My generation (dunno? some sector of the millennials) has found glory in identity politics. This is the idea that the basis of interaction, societal positioning, success, and everything etcetera is directly related to identity. Yada yada yada…wait
…this theory might’ve been onto something! Before it took a superficial turn. Identity in this worldview is measured only by outwardly identifying facts such as your gender, race/ethnicity, and sometimes disability–which I must note is often associated with physical disability. These surface-level identifiers are immediately realized because they are all part of the first impression. What’s funny about this is that we are also obsessed with neon hair colors, tattoos, piercings, and eccentric fashion. It’s all in the look, right? First impressions for life!
For example, me, I am a young Hispanic female with tattoos. I guess that’s where it stops and all of my life, the way people treat me, and my predicted success will be limited by those details. That’s all I am?
FALSE! I am not a driver’s license. I can be pointed out in a crowd by the photo on my license, the height/weight statistics and other physical identifiers. But that is not who I am. That is not my identity.
And I’m really sorry for the people who think they are only visual details. Or who think they will only go so far in life because the world receives their identity as a list of superficial details.
The reality is that we are looking at these things, yes, but we are more intelligent than to assume a person is made up only of an image. I’d like to think that we are more intelligent than that!? That we respond to people by their actions and their passions. That we characterize ourselves by the way we treat others, by the works we create, the wonders we pursue, by the lives we live and not by a flimsy fact sheet.
I’ll be honest, for a long time I did not know who I was and I was identifying falsely, too. I was blindly associating myself with my caricature rather than my character. My tattoos were an attempt to define myself from the outside in. I wanted to be artistic and hard, rather than embrace the spiritual me who is artsy and soft.
That’s what I think we struggle with as a “postmodern” society. Caricature definition versus character building. We are denying the real spiritual part of who we are in order to pursue an image. When things look bleak we mistakenly blame the physical identity. It’s because of I’m a woman or because I’m Latina.
That’s pretty superficial. We have to go further than that because we are actually not off-base in blaming the identity [note: sans physical]. The identity issue stems from the root of not being true to ourselves, our spirits.
A visiting pastor put it in good words, “You cannot be whoever you want to be, you can only be who God created you to be.”
Sometimes, we don’t want to be who God created us to be. Because He has “high expectations” (wonderful plans) for us in overcoming the temptations of the world and being His righteous servants.
Refusing to accept this can cause us to experience inner turmoil and blindness to the truth of who we are and what path we are to walk and what feats we are to accomplish. Maybe we’re unsuccessful right now because we have not been working hard or we are working hard on something God did not have planned for us. Maybe we feel unloved, not because of what we look like, but because we have a hard time loving the world the godly way. Maybe we feel judged by the world because we are judging ourselves against things that don’t matter.
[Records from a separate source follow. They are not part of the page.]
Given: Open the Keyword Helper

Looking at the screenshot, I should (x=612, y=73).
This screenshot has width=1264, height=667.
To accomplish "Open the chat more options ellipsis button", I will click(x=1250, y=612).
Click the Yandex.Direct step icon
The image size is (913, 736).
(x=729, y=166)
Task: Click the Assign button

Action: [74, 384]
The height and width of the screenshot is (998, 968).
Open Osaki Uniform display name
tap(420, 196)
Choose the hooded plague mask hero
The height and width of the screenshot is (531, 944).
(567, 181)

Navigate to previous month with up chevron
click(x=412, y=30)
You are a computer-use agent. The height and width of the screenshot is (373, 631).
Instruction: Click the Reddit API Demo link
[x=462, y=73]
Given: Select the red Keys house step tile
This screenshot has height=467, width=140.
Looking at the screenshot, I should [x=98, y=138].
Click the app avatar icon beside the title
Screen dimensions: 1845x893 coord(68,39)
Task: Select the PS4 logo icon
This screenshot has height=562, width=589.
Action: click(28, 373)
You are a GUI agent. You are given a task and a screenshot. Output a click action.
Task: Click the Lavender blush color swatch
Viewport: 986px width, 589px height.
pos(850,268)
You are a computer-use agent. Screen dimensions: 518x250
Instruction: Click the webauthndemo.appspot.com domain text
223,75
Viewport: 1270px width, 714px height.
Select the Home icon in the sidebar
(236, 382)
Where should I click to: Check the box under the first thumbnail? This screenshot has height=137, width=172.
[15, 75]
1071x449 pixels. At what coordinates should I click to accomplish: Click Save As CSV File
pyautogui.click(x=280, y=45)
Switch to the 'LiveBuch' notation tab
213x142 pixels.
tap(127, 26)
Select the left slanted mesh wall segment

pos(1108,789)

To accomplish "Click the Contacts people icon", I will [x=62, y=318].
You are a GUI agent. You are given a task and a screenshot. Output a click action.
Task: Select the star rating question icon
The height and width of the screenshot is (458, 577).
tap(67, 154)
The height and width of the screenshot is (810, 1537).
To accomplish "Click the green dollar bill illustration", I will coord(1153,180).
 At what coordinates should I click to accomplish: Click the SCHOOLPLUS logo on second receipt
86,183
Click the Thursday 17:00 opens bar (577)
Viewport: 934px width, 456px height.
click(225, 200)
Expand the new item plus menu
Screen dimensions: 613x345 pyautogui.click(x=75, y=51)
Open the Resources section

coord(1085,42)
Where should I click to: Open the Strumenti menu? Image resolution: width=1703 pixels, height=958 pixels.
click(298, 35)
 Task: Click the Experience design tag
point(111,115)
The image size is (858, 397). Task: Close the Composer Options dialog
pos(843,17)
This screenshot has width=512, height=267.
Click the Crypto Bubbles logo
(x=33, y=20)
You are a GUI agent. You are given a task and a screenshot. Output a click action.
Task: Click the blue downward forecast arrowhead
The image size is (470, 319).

Who you are matters. Matters to God. To you. To the world.
Yet, the world is not in fact responding to how we identify. The way we are responding to the world is who we are. It does not matter how the world receives us. How we receive the world tells us about who we are and whether our character is full of love, hate, beauty, or ugliness.
You are actually a child of God. And when that is embraced, when you love others, when you work diligently, when you observe righteousness, you are sure to transcend any driver’s license caricature. You are not the physical, you are the spiritual.
What God puts on your spirit is what you are to do. When you do that, you find out that there is no identity other than being God’s child.
I am God’s child who is mothering a baby, who enjoys artistic hobbies, who loves to serve food to others, who is volunteering in the community, who answers the phone whenever a friend need a shoulder, who greets strangers with a smile, who writes a blog and does so much more. I’m not sure what my future holds but I’m sure that these things matter more than the ethnicity box I check or the tattoos on my skin.
Moxie (noun): force of character, determination, or nerve.
This is my fourth installation for Moxie Monday. I started Harvesting Hope as a way to contrast life struggles to the more powerful hope. I’ve found courage in sharing my story (see my early posts) and want to keep that going by sparking the flame in others. These Monday posts are motivational in essence to start off a great week!